## Stored data:
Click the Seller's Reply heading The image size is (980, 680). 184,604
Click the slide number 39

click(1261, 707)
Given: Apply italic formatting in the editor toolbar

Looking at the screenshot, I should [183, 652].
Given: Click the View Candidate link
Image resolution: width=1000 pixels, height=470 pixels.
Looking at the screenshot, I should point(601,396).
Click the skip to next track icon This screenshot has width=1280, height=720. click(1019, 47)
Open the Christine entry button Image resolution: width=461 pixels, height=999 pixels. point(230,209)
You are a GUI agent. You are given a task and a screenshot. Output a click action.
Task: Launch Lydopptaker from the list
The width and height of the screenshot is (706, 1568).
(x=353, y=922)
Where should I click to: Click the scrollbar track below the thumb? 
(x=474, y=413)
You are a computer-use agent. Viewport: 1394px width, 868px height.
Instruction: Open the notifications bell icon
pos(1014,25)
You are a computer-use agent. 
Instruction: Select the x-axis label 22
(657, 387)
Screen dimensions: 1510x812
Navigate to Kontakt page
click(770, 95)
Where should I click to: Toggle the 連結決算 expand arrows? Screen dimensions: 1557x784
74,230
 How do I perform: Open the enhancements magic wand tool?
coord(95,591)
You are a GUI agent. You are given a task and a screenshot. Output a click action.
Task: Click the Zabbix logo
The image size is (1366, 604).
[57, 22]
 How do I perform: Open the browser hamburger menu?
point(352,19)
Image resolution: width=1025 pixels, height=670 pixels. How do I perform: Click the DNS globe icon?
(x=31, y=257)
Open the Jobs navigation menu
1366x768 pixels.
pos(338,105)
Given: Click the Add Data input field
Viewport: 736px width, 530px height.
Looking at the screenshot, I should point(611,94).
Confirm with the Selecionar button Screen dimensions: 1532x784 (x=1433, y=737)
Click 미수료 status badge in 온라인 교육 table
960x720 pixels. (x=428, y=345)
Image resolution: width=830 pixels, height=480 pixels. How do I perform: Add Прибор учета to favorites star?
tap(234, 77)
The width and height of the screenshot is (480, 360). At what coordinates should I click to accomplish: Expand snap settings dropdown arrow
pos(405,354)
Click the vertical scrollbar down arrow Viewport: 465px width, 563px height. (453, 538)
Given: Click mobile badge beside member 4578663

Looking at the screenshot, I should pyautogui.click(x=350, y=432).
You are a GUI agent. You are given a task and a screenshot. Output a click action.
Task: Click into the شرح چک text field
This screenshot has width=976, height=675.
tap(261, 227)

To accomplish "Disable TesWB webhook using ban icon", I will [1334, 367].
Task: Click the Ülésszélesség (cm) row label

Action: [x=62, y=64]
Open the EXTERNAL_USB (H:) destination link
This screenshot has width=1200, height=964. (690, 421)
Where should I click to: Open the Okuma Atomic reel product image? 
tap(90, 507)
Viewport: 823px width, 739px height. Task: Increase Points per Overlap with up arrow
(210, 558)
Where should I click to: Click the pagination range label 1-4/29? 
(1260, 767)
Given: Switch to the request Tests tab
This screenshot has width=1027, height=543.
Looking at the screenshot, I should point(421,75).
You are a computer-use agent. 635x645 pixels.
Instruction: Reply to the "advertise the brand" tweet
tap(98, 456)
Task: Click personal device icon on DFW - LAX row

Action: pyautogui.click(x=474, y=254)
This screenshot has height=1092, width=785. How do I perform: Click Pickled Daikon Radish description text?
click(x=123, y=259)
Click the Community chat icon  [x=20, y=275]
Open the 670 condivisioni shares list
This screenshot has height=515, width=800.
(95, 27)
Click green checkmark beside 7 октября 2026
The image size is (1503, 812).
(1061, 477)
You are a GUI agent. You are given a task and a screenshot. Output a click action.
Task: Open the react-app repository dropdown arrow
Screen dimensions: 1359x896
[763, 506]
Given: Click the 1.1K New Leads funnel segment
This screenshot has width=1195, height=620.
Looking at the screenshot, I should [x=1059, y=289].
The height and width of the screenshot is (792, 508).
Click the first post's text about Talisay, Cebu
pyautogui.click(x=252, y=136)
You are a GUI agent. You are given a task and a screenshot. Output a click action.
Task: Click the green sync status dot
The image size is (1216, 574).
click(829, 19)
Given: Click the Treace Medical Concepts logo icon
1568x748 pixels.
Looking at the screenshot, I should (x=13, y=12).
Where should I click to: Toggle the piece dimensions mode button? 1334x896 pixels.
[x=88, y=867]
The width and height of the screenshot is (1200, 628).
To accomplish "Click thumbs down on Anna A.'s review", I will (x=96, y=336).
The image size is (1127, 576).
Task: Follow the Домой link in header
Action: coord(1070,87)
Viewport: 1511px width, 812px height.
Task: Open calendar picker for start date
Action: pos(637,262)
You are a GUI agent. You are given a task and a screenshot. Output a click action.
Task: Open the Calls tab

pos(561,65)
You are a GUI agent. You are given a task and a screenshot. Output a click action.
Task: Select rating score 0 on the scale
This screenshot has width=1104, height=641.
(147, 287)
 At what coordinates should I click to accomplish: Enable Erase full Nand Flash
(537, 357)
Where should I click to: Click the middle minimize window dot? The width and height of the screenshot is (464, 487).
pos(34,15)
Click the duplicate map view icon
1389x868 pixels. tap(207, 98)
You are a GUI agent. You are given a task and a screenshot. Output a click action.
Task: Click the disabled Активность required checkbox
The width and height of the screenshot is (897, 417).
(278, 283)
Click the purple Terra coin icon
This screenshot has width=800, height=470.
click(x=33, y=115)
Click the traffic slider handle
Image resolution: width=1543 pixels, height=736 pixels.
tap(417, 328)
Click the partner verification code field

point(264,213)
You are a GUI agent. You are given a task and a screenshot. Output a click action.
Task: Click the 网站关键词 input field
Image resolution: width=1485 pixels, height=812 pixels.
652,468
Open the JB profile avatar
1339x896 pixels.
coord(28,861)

## Directions:
Give back the whole of the data above, exactly as written.

## Response for this exercise:
Click the Seller's Reply heading The image size is (980, 680). 184,604
Click the slide number 39

click(1261, 707)
Given: Apply italic formatting in the editor toolbar

Looking at the screenshot, I should [183, 652].
Given: Click the View Candidate link
Image resolution: width=1000 pixels, height=470 pixels.
Looking at the screenshot, I should point(601,396).
Click the skip to next track icon This screenshot has width=1280, height=720. click(1019, 47)
Open the Christine entry button Image resolution: width=461 pixels, height=999 pixels. point(230,209)
You are a GUI agent. You are given a task and a screenshot. Output a click action.
Task: Launch Lydopptaker from the list
The width and height of the screenshot is (706, 1568).
(x=353, y=922)
Where should I click to: Click the scrollbar track below the thumb? 
(x=474, y=413)
You are a computer-use agent. Viewport: 1394px width, 868px height.
Instruction: Open the notifications bell icon
pos(1014,25)
You are a computer-use agent. 
Instruction: Select the x-axis label 22
(657, 387)
Screen dimensions: 1510x812
Navigate to Kontakt page
click(770, 95)
Where should I click to: Toggle the 連結決算 expand arrows? Screen dimensions: 1557x784
74,230
 How do I perform: Open the enhancements magic wand tool?
coord(95,591)
You are a GUI agent. You are given a task and a screenshot. Output a click action.
Task: Click the Zabbix logo
The image size is (1366, 604).
[57, 22]
 How do I perform: Open the browser hamburger menu?
point(352,19)
Image resolution: width=1025 pixels, height=670 pixels. How do I perform: Click the DNS globe icon?
(x=31, y=257)
Open the Jobs navigation menu
1366x768 pixels.
pos(338,105)
Given: Click the Add Data input field
Viewport: 736px width, 530px height.
Looking at the screenshot, I should point(611,94).
Confirm with the Selecionar button Screen dimensions: 1532x784 (x=1433, y=737)
Click 미수료 status badge in 온라인 교육 table
960x720 pixels. (x=428, y=345)
Image resolution: width=830 pixels, height=480 pixels. How do I perform: Add Прибор учета to favorites star?
tap(234, 77)
The width and height of the screenshot is (480, 360). At what coordinates should I click to accomplish: Expand snap settings dropdown arrow
pos(405,354)
Click the vertical scrollbar down arrow Viewport: 465px width, 563px height. (453, 538)
Given: Click mobile badge beside member 4578663

Looking at the screenshot, I should pyautogui.click(x=350, y=432).
You are a GUI agent. You are given a task and a screenshot. Output a click action.
Task: Click into the شرح چک text field
This screenshot has width=976, height=675.
tap(261, 227)

To accomplish "Disable TesWB webhook using ban icon", I will [1334, 367].
Task: Click the Ülésszélesség (cm) row label

Action: [x=62, y=64]
Open the EXTERNAL_USB (H:) destination link
This screenshot has width=1200, height=964. (690, 421)
Where should I click to: Open the Okuma Atomic reel product image? 
tap(90, 507)
Viewport: 823px width, 739px height. Task: Increase Points per Overlap with up arrow
(210, 558)
Where should I click to: Click the pagination range label 1-4/29? 
(1260, 767)
Given: Switch to the request Tests tab
This screenshot has width=1027, height=543.
Looking at the screenshot, I should point(421,75).
You are a computer-use agent. 635x645 pixels.
Instruction: Reply to the "advertise the brand" tweet
tap(98, 456)
Task: Click personal device icon on DFW - LAX row

Action: pyautogui.click(x=474, y=254)
This screenshot has height=1092, width=785. How do I perform: Click Pickled Daikon Radish description text?
click(x=123, y=259)
Click the Community chat icon  [x=20, y=275]
Open the 670 condivisioni shares list
This screenshot has height=515, width=800.
(95, 27)
Click green checkmark beside 7 октября 2026
The image size is (1503, 812).
(1061, 477)
You are a GUI agent. You are given a task and a screenshot. Output a click action.
Task: Open the react-app repository dropdown arrow
Screen dimensions: 1359x896
[763, 506]
Given: Click the 1.1K New Leads funnel segment
This screenshot has width=1195, height=620.
Looking at the screenshot, I should [x=1059, y=289].
The height and width of the screenshot is (792, 508).
Click the first post's text about Talisay, Cebu
pyautogui.click(x=252, y=136)
You are a GUI agent. You are given a task and a screenshot. Output a click action.
Task: Click the green sync status dot
The image size is (1216, 574).
click(829, 19)
Given: Click the Treace Medical Concepts logo icon
1568x748 pixels.
Looking at the screenshot, I should (x=13, y=12).
Where should I click to: Toggle the piece dimensions mode button? 1334x896 pixels.
[x=88, y=867]
The width and height of the screenshot is (1200, 628).
To accomplish "Click thumbs down on Anna A.'s review", I will (x=96, y=336).
The image size is (1127, 576).
Task: Follow the Домой link in header
Action: coord(1070,87)
Viewport: 1511px width, 812px height.
Task: Open calendar picker for start date
Action: pos(637,262)
You are a GUI agent. You are given a task and a screenshot. Output a click action.
Task: Open the Calls tab

pos(561,65)
You are a GUI agent. You are given a task and a screenshot. Output a click action.
Task: Select rating score 0 on the scale
This screenshot has width=1104, height=641.
(147, 287)
 At what coordinates should I click to accomplish: Enable Erase full Nand Flash
(537, 357)
Where should I click to: Click the middle minimize window dot? The width and height of the screenshot is (464, 487).
pos(34,15)
Click the duplicate map view icon
1389x868 pixels. tap(207, 98)
You are a GUI agent. You are given a task and a screenshot. Output a click action.
Task: Click the disabled Активность required checkbox
The width and height of the screenshot is (897, 417).
(278, 283)
Click the purple Terra coin icon
This screenshot has width=800, height=470.
click(x=33, y=115)
Click the traffic slider handle
Image resolution: width=1543 pixels, height=736 pixels.
tap(417, 328)
Click the partner verification code field

point(264,213)
You are a GUI agent. You are given a task and a screenshot. Output a click action.
Task: Click the 网站关键词 input field
Image resolution: width=1485 pixels, height=812 pixels.
652,468
Open the JB profile avatar
1339x896 pixels.
coord(28,861)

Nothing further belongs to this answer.